El problema con mi vida hogareña de aquellos tiempos no son las cosas
terribles que se hicieron o se dijeron; peor aún, fueron todas las cosas terribles
que necesitan ser dichas y hechas, pero no lo fueron. La capacidad de mi familia
para negar la realidad es equiparable a la manera en la que Warren Buffet genera
dinero o las Kardashian tienen sexo: somos campeones en ello. La casa podría
estar ardiendo en llamas con nosotros dentro y alguien habría hecho un
comentario como: “Ay, no, todo está bien. Quizás hace un poco de calor aquí,
quizá, pero, de veras, todo está bien”.
Cuando mis padres se divorciaron, no hubo platos rotos, portazos ni
discusiones a gritos sobre quién había engañado a quién. Una vez que a mi
hermano y a mí nos aseguraron que no era nuestra culpa, tuvimos una sesión de
preguntas y respuestas —¡sí, leíste bien!— sobre la logística de dónde
viviríamos ahora y con quién. Nadie derramó una sola lágrima. Nadie levantó la
voz. Lo más cercano a una respuesta emocional que logramos observar mi
hermano y yo de mis padres fue escuchar: “Nadie engañó a nadie”. Ah, eso es
bueno. Hacía un poco de calor en la habitación, pero, de veras, todo estaba bien.

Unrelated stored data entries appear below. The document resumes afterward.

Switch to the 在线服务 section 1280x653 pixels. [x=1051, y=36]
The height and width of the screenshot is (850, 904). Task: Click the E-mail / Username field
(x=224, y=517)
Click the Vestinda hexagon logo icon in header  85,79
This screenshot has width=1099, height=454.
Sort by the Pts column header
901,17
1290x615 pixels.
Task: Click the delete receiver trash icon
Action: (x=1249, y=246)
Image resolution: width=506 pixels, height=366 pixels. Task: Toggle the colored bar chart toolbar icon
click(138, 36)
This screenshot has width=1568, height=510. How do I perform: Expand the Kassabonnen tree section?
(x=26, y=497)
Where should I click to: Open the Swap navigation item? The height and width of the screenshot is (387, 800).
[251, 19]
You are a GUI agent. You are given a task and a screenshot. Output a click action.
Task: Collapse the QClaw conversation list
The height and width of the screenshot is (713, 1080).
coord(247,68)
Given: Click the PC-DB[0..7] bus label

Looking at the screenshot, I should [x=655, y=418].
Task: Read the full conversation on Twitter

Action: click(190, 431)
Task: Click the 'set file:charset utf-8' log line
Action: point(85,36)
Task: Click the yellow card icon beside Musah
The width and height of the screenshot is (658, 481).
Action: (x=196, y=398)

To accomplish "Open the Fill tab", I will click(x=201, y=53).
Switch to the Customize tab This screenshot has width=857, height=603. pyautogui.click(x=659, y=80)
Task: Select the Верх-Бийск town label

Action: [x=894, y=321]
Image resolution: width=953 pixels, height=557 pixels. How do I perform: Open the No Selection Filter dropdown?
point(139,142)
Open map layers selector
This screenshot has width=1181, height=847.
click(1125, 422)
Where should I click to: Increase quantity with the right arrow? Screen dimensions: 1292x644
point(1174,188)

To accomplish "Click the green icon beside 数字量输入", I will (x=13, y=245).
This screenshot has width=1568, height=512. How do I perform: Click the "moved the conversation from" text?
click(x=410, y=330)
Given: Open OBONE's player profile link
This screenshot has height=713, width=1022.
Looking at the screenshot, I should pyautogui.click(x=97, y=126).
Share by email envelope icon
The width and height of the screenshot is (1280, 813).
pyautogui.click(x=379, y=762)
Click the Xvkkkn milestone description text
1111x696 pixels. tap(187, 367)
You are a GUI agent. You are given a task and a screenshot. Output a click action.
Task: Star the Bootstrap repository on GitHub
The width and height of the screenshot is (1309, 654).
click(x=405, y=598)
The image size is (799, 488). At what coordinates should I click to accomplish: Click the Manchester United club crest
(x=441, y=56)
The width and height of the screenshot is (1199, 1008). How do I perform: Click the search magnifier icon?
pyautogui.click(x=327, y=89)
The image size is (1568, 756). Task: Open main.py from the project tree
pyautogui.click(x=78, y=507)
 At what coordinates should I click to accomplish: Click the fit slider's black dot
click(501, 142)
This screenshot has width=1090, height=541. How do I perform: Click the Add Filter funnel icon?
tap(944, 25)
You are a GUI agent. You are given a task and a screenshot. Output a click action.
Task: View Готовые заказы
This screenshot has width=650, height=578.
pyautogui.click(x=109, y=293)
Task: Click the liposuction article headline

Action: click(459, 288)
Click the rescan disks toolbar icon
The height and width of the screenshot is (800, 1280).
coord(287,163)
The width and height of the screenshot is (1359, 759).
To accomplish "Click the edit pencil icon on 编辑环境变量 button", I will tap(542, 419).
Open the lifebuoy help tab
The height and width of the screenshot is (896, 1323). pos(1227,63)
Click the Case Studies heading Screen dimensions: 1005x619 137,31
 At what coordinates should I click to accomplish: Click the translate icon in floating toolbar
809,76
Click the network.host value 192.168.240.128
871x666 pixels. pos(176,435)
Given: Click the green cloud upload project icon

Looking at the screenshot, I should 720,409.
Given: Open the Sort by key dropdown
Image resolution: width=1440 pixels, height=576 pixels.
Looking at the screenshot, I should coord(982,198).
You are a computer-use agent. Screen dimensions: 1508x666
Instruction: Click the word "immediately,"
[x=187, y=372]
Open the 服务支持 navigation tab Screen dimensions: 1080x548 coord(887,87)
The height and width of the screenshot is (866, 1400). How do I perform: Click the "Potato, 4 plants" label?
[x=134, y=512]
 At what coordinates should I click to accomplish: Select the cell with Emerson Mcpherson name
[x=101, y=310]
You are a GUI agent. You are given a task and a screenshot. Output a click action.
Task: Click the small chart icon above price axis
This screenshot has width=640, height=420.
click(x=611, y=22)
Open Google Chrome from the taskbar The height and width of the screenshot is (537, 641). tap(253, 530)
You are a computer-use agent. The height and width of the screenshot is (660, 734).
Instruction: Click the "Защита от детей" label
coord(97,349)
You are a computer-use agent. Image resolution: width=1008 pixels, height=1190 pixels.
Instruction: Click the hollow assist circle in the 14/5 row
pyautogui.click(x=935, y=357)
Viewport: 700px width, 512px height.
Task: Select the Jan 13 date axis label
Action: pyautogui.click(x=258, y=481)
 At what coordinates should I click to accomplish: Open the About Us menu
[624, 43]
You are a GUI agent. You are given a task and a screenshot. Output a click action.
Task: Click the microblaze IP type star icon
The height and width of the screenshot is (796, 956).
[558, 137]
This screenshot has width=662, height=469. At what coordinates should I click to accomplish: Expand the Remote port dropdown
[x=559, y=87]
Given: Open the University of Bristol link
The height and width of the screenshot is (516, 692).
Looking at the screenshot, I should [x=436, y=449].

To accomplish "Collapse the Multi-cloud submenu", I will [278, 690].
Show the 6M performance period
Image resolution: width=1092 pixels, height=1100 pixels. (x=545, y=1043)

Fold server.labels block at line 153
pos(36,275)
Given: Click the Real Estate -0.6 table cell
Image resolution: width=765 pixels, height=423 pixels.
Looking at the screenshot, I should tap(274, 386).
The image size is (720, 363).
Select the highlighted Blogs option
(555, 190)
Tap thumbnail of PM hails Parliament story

Mis padres son gente buena. No los culpo por todo esto (ya no más, por lo
menos). Y los amo mucho. Ellos tienen sus propias historias, sus propios
caminos y sus propios problemas, igual que los tienen todos los padres. Justo
como sus progenitores a su vez los tuvieron y los padres de sus padres, etcétera.
Y como todos los padres, los míos, con las mejores intenciones, compartieron
conmigo algunos de sus problemas, como de seguro yo lo haré con mis hijos.